- [Angezeigter Textauszug]
---------------
Lade- und Transferbefehle sind verknüpfungsergebnisunabhängige funktionen und werden auch bei VKE=0 ausgeführt, sofern sie nicht übersprungen werden.

[edit] erinner dich, ich sprach von einem siebenzeiler! ... du hast nur fünf, das wäre hexenwerk, würde es funktionieren [/edit]


----------



## waldy (19 August 2008)

Hallo,
dann brauche ich wieder Merkersprung, und du hat mir es so gesagt, das ich muss ohne Merkersprung Programm schreiben, oder komme ich sionst wieder zum Schleifen 
gruß waldy


----------



## vierlagig (19 August 2008)

waldy schrieb:


> Hallo,
> dann brauche ich wieder Merkersprung, und du hat mir es so gesagt, das ich muss ohne Merkersprung Programm schreiben, oder komme ich sionst wieder zum Schleifen
> gruß waldy



nein, ich habe dir gesagt, dass der OB1 seine schleifen alleine macht, und du aufhören sollst endlosschleifen zu programmieren!
---------------
- [Datenliste]
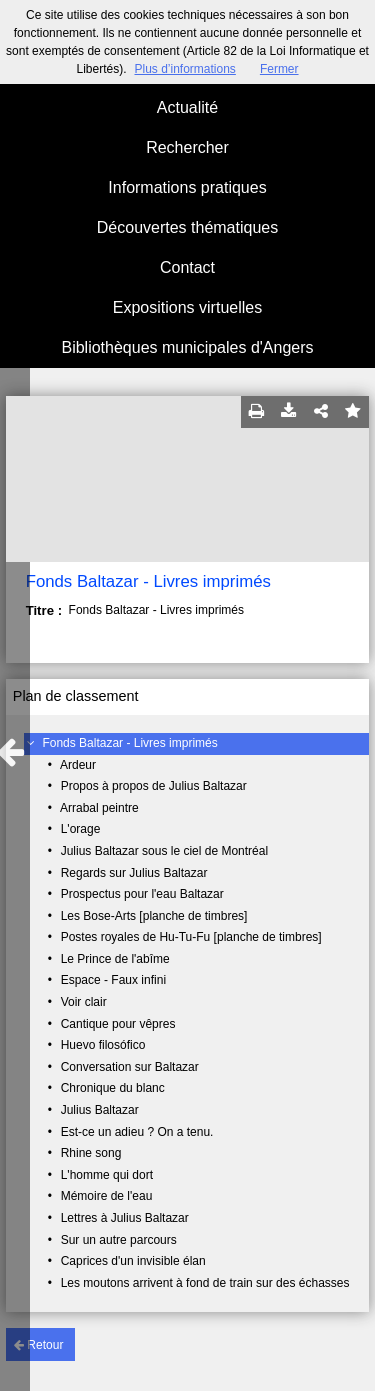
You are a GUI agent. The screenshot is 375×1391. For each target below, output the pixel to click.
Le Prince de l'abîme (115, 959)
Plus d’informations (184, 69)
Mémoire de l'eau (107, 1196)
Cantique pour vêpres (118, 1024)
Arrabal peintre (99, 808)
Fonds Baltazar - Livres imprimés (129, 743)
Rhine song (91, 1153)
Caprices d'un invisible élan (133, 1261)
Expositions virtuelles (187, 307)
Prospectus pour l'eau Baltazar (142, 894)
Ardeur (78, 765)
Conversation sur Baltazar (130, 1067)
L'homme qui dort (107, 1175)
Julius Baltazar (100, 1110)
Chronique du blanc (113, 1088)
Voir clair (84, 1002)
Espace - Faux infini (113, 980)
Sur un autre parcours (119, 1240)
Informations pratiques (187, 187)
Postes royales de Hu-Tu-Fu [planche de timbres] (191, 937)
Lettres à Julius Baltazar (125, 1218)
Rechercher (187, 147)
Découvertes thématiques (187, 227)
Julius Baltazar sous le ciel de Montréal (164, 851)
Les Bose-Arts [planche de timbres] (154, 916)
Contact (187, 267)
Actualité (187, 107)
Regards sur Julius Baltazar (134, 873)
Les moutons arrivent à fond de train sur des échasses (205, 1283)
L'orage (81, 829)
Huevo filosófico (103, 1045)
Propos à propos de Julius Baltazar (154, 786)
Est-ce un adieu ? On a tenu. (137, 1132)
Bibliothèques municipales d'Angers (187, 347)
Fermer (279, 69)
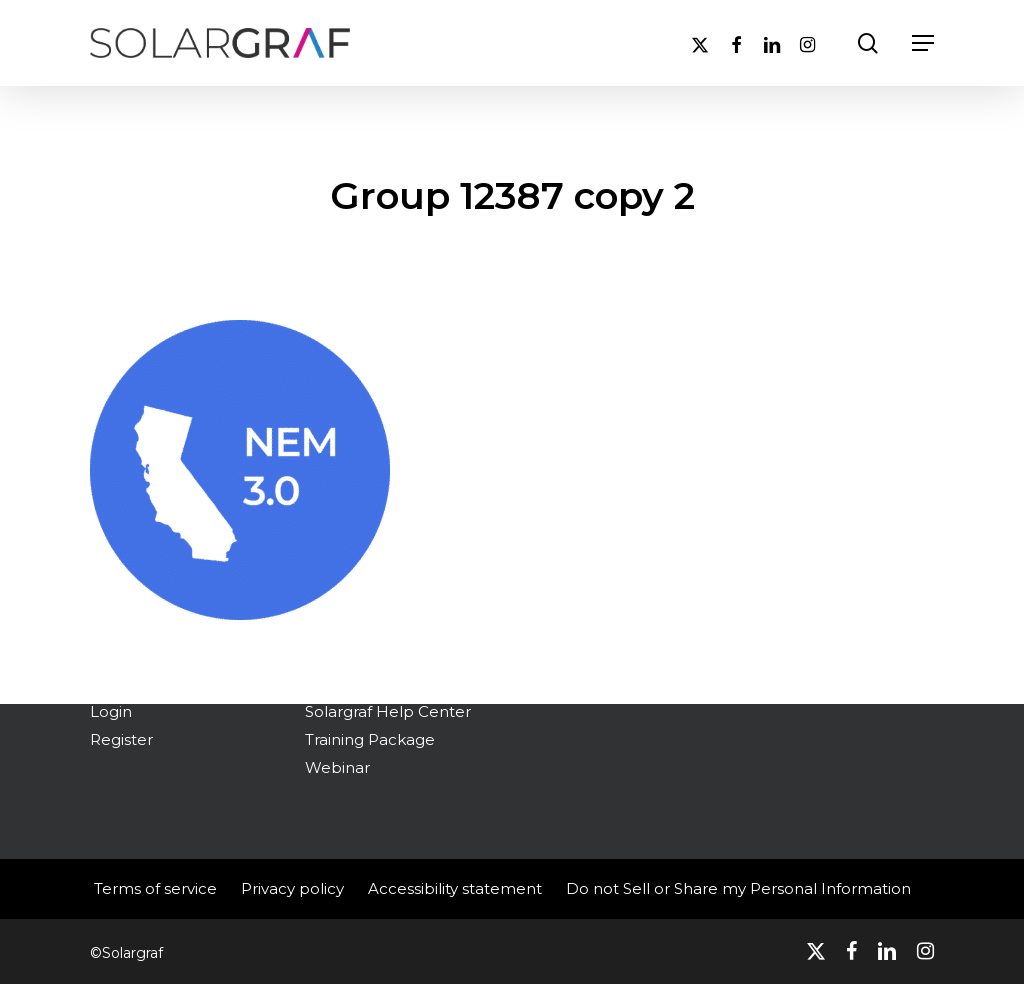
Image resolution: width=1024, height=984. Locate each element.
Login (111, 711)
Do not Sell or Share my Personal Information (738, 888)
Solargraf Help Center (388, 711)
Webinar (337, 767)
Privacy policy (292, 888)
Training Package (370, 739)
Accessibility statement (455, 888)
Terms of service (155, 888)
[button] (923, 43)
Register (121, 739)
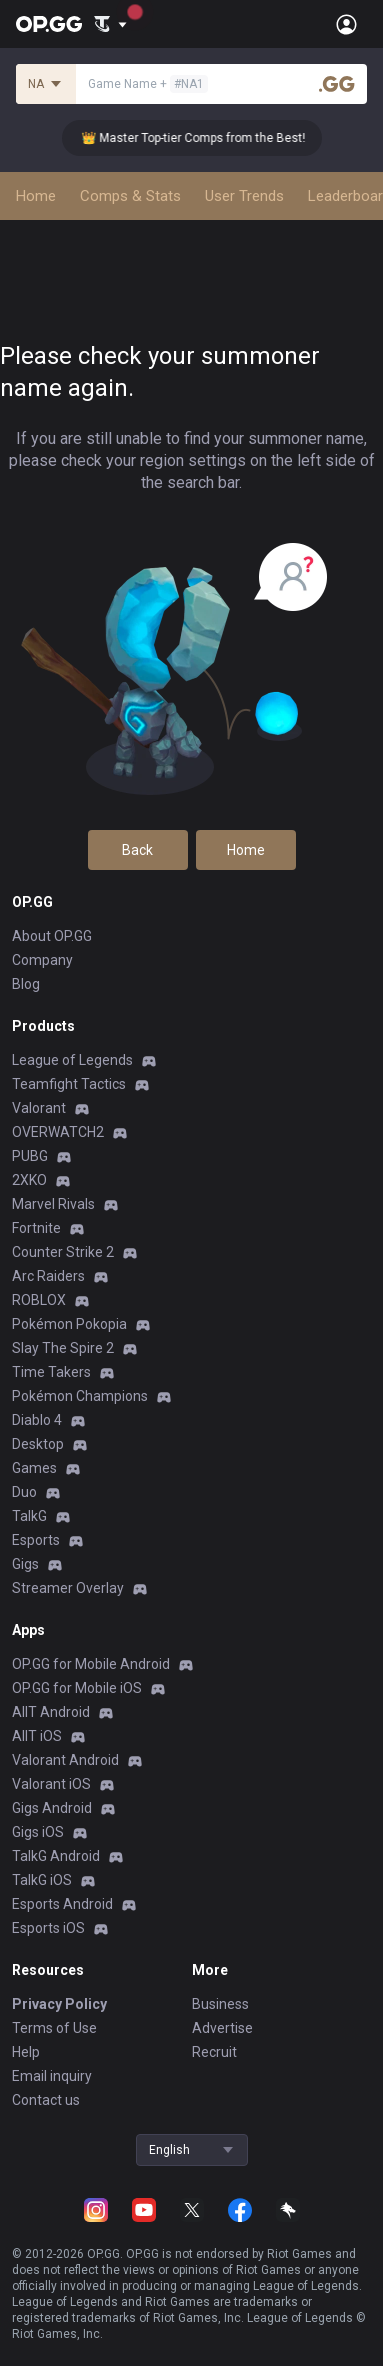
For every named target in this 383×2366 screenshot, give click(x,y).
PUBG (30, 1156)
---------------
- [Aufgaben]
A – Schreiben Sie aus dem Forumsauszug den Abschnitt ab, der mit „[edit] erinner dich, ich“ beginnt und sich bis einschließlich „waldy (19 August 2008)“ erstreckt.
B – Welche Zeilen aus dem Beitrag von waldy gibt vierlagig im Forumsauszug als Zitat wieder? Führen Sie alle auf.
C – Führen Sie den Forumsauszug über Merkersprünge und Schleifen im Anschluss an seinen letzten Satz weiter.

- [Antworten nacheinander]
A –
[edit] erinner dich, ich sprach von einem siebenzeiler! ... du hast nur fünf, das wäre hexenwerk, würde es funktionieren [/edit]


----------



## waldy (19 August 2008)

B –
- Hallo,
- dann brauche ich wieder Merkersprung, und du hat mir es so gesagt, das ich muss ohne Merkersprung Programm schreiben, oder komme ich sionst wieder zum Schleifen
- gruß waldy

C –
was spricht dagegen die sequenz L bis T zu überspringen?
richtig!
nüx!


----------



## Jumper (20 August 2008)

Oh oh der Kurs wird für waldy ganz schön teuer!!!  ;-)
Waldy wird staunen wenn er die erste "Schulungsrechnung" von Vierlagig erhält!!


PS: Die Beiträge hier würde auch zu "FUN zum Feierabend passen"
********spässle*****
Auch wenn ich selber wahrscheinlich bei der Stufe 1 oder so anfangen müsste!!


Grüßle Jumper


----------



## vierlagig (20 August 2008)

es wird erstmal keine rechnung geben, der waldy soll erstmal den marktwert seines fiat pandas wieder erhöhen 



Jumper schrieb:


> PS: Die Beiträge hier würde auch zu "FUN zum Feierabend passen"



den versteh ich nich ...



Jumper schrieb:


> Auch wenn ich selber wahrscheinlich bei der Stufe 1 oder so anfangen müsste!!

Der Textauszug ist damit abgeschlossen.